__Problem requirements__
Each record below must be written out again in exactly the same form.
::::
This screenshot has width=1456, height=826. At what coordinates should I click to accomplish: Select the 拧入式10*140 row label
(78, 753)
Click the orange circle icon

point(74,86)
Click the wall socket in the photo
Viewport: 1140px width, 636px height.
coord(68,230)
::::
__Output of the exercise__
This screenshot has width=1456, height=826. At what coordinates should I click to accomplish: Select the 拧入式10*140 row label
(78, 753)
Click the orange circle icon

point(74,86)
Click the wall socket in the photo
Viewport: 1140px width, 636px height.
coord(68,230)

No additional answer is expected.